[TEXT EXCERPT — start]

Stromboli stars Dutch actress Elise Schaap in a story about one woman’s twisted and emotional journey toward healing. She leaves The Netherlands for a get away. She heads to the volcanic Italian island of Stromboli with a suitcase full of vodka and a plan to stay in the tiny cottage she rented and be drunk 100% of the time. It doesn’t work out that way.
Stromboli quickly demonstrates that being drunk isn’t all it’s cracked up to be. Sara (Elise Schaap) loses her bag with all her money and her phone, gets thrown out of her tiny cottage for starting a fire while trying to cook pasta, and has no where to go. She spends the night on a hard wooden pew in the church.
Jens (Christian Hillborg) finds her at the church and offers to help her. He invites her to come to his retreat, which promises a journey “From Fear to Love.” Jens and his partner Thandi (Neerja Naik) have almost mystical powers when it comes to understanding what trauma people feel and knowing how to help them work through it. She agrees to go with him.
Sara’s bag is returned by a villager. She uses her phone to try to communicate with her 14 year old daughter, who won’t talk with her.

[TEXT EXCERPT — finish]

● **PROBLEM SET**:
1. Decide whether each statement below agrees with the Stromboli review, and answer yes or no for each, quoting the deciding words from the review. (a) Sara spends a night in the church. (b) Jens returns Sara's lost bag to her. (c) Jens's retreat promises a journey "From Fear to Love."
2. Please reproduce the Stromboli review's passage starting with "Stromboli quickly demonstrates" and going on through "in the church.".
3. Name every actor mentioned in the Stromboli review, giving the character each one plays.

[ENTRIES SUPPLIED — start]

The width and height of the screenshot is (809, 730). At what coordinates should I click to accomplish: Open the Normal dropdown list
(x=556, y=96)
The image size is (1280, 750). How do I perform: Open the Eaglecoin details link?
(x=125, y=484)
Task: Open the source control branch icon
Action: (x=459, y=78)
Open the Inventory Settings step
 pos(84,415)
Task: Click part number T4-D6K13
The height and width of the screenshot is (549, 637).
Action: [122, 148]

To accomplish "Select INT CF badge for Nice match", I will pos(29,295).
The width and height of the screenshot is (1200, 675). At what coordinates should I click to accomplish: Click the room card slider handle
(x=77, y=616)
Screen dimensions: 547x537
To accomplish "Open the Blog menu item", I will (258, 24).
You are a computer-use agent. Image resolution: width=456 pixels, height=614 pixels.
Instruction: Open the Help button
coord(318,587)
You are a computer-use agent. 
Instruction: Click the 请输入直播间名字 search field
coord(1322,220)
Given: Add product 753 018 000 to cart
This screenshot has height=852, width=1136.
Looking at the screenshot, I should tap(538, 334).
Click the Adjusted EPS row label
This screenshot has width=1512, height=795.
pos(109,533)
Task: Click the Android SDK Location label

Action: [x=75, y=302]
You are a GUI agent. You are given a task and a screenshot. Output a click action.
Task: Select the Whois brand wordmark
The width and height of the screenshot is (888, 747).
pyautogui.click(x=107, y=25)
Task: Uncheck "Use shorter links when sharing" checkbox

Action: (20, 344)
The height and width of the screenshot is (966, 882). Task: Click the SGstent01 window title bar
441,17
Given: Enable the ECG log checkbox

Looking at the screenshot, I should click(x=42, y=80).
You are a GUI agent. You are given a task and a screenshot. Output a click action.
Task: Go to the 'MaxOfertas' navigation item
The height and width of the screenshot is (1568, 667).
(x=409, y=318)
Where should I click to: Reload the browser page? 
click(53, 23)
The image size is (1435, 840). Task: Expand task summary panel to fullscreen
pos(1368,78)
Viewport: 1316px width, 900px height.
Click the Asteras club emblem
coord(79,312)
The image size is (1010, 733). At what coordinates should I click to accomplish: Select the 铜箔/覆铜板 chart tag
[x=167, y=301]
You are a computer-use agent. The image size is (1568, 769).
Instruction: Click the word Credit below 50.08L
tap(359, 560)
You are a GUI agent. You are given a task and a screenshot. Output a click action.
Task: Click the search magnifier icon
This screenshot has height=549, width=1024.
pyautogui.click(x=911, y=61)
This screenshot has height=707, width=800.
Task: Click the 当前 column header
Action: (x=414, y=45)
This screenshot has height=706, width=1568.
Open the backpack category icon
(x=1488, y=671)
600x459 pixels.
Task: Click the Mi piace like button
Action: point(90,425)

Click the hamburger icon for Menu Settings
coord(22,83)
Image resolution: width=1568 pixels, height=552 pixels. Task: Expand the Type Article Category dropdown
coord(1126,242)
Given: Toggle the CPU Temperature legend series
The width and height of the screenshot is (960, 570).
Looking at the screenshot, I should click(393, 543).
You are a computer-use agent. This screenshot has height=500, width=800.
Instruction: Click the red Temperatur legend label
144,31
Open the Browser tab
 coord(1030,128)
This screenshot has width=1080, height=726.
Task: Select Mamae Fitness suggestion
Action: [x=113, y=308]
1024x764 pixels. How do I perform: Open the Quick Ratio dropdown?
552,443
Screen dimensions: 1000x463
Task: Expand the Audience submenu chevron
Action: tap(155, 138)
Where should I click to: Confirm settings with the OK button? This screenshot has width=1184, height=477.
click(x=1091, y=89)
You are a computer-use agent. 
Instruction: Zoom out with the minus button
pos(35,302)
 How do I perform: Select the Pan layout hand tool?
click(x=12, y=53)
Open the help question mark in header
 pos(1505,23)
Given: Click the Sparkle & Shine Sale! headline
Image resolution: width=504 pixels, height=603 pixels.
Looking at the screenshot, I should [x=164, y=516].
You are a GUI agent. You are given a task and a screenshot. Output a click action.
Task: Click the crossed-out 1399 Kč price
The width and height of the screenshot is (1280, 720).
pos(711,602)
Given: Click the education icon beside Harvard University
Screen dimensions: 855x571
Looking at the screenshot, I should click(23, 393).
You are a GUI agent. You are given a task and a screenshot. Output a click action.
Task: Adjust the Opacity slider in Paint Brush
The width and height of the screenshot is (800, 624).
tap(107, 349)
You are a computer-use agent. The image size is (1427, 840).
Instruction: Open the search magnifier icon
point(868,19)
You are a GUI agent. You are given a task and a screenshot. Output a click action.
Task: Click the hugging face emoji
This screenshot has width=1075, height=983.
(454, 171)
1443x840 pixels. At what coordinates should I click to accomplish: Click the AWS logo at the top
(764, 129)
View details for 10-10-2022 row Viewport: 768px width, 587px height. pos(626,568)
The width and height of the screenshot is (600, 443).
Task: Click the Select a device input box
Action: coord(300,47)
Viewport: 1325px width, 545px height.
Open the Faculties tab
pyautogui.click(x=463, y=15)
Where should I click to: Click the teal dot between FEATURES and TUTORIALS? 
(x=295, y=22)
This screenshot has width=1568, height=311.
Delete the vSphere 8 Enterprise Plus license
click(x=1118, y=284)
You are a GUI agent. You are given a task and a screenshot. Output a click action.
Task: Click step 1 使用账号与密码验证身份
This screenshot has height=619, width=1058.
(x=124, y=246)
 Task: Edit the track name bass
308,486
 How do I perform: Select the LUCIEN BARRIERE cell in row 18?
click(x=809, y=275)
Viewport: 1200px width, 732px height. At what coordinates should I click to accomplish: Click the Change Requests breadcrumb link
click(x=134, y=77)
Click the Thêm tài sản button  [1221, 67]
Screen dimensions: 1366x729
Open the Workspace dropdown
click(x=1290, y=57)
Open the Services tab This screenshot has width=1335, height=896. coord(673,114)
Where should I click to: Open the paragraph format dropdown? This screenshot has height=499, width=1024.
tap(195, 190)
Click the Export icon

[ENTRIES SUPPLIED — finish]

● **SOLUTIONS IN ORDER**:
1.
(a) Yes: "She spends the night on a hard wooden pew in the church."
(b) No: "Sara’s bag is returned by a villager."
(c) Yes: "He invites her to come to his retreat, which promises a journey “From Fear to Love.”"

2.
Stromboli quickly demonstrates that being drunk isn’t all it’s cracked up to be. Sara (Elise Schaap) loses her bag with all her money and her phone, gets thrown out of her tiny cottage for starting a fire while trying to cook pasta, and has no where to go. She spends the night on a hard wooden pew in the church.

3.
- Elise Schaap: Sara
- Christian Hillborg: Jens
- Neerja Naik: Thandi